======== Available data

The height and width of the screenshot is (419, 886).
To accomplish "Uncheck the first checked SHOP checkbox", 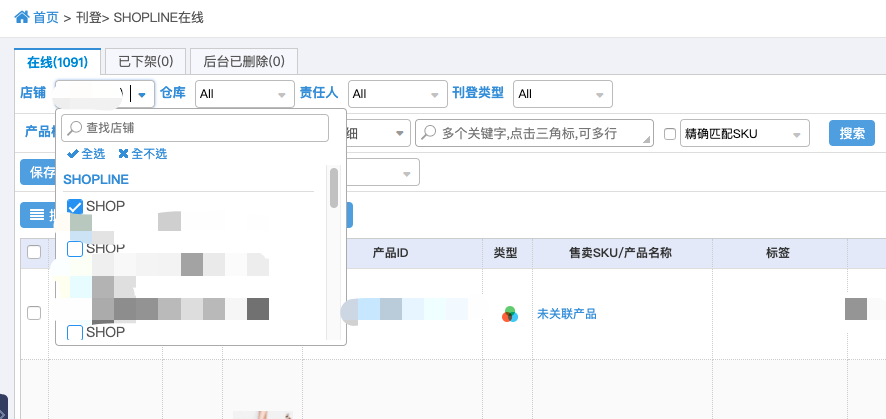I will (75, 207).
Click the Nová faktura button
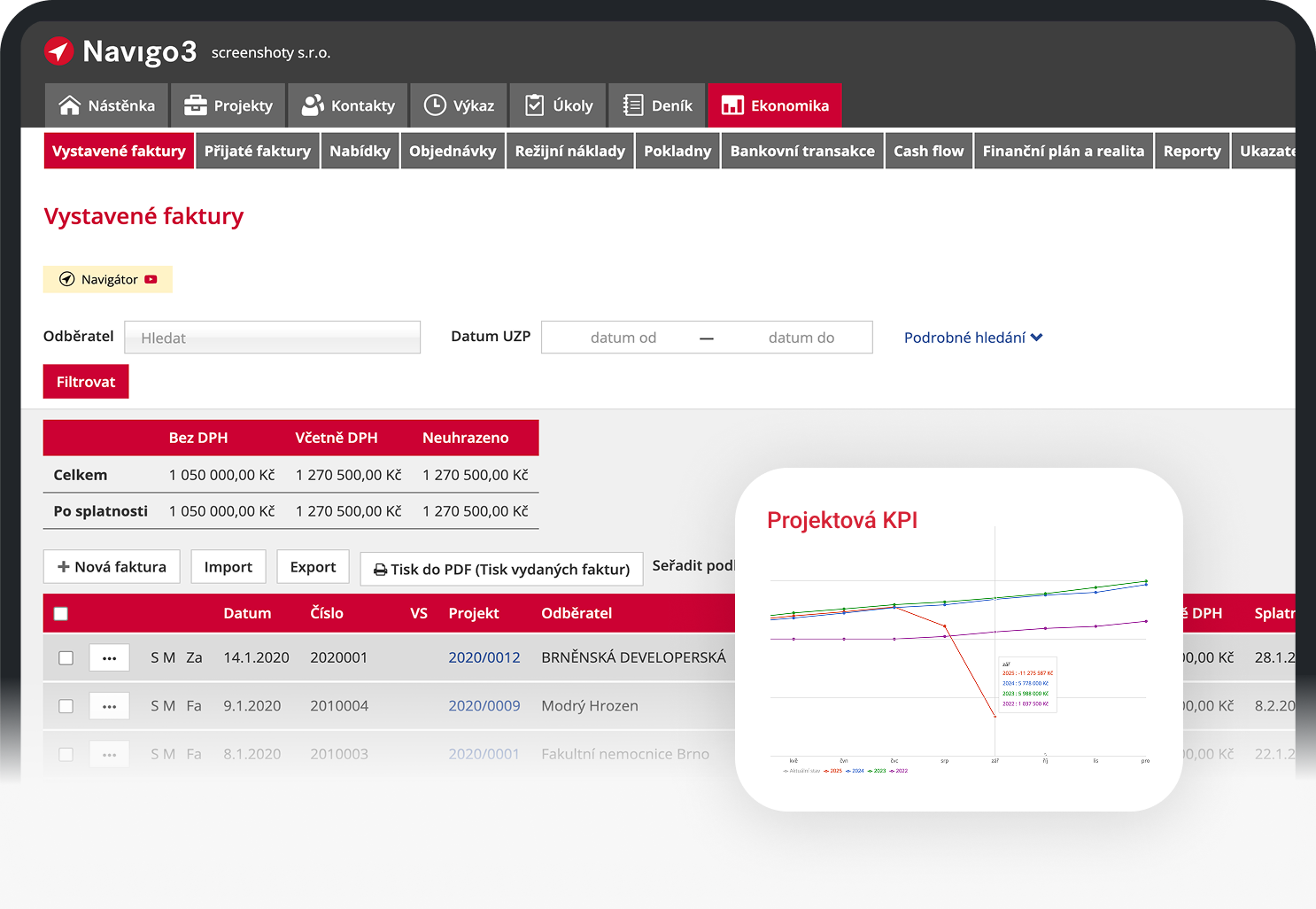The height and width of the screenshot is (909, 1316). 112,567
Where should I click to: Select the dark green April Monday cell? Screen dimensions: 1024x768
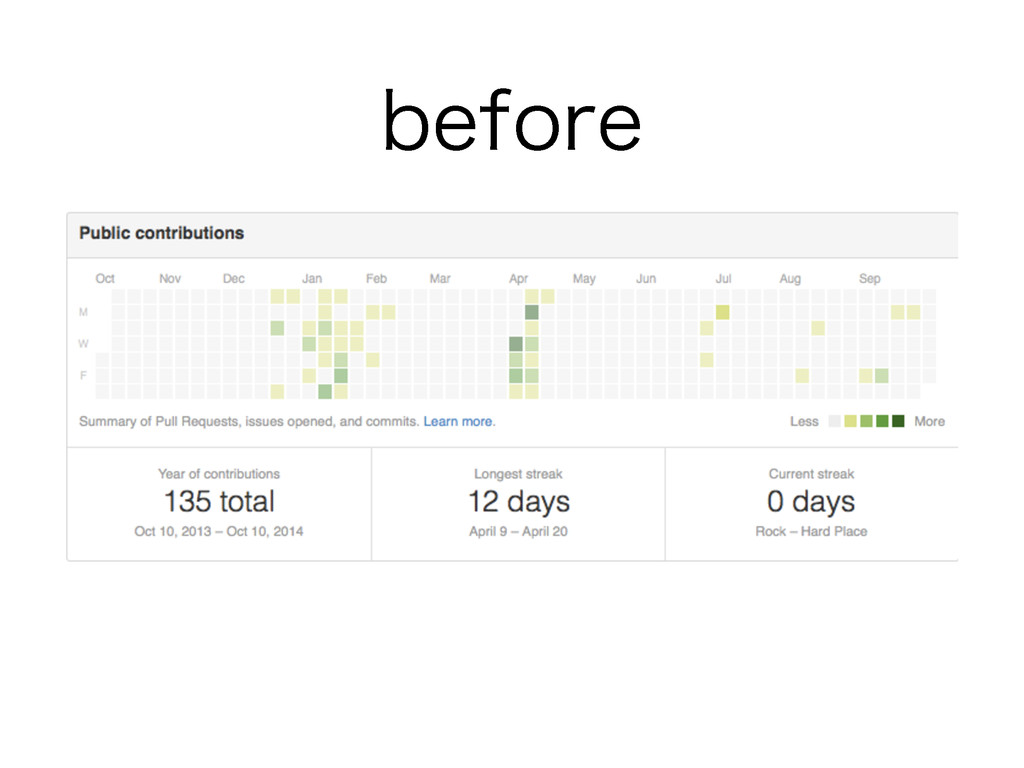click(x=532, y=312)
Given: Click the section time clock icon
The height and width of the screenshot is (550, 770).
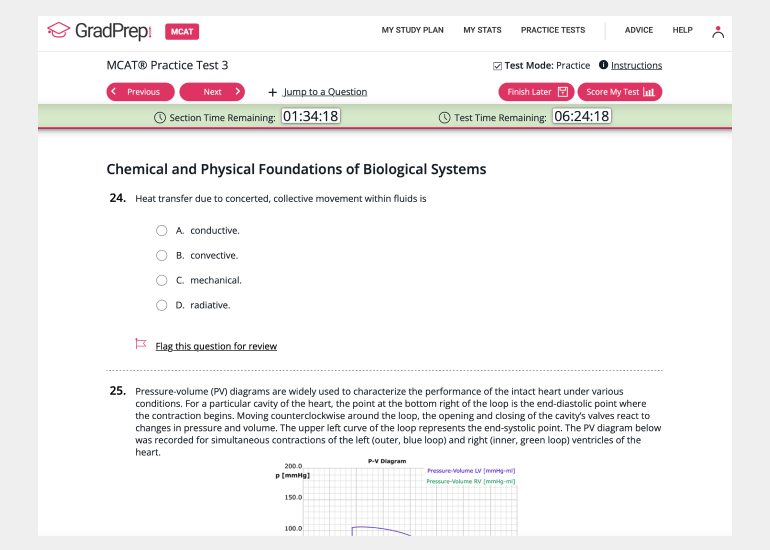Looking at the screenshot, I should click(160, 117).
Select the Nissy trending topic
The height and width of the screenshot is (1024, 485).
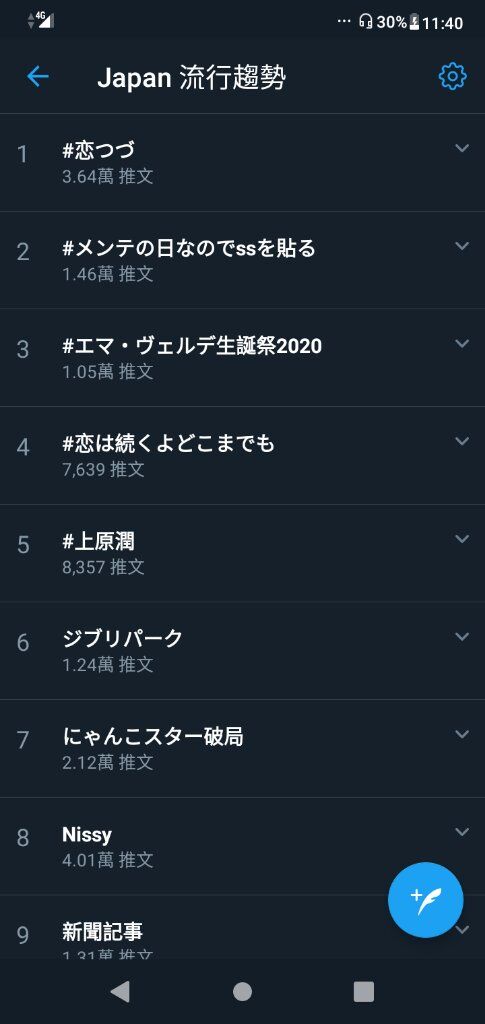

================

Give back, exactly and with nothing added, the lines from the line with "Given: Click the section time clock icon" through the final line of the data, both included; leave pictures out.

#### [Solution]
Given: Click the section time clock icon
The height and width of the screenshot is (550, 770).
Looking at the screenshot, I should click(160, 117).
Select the Nissy trending topic
The height and width of the screenshot is (1024, 485).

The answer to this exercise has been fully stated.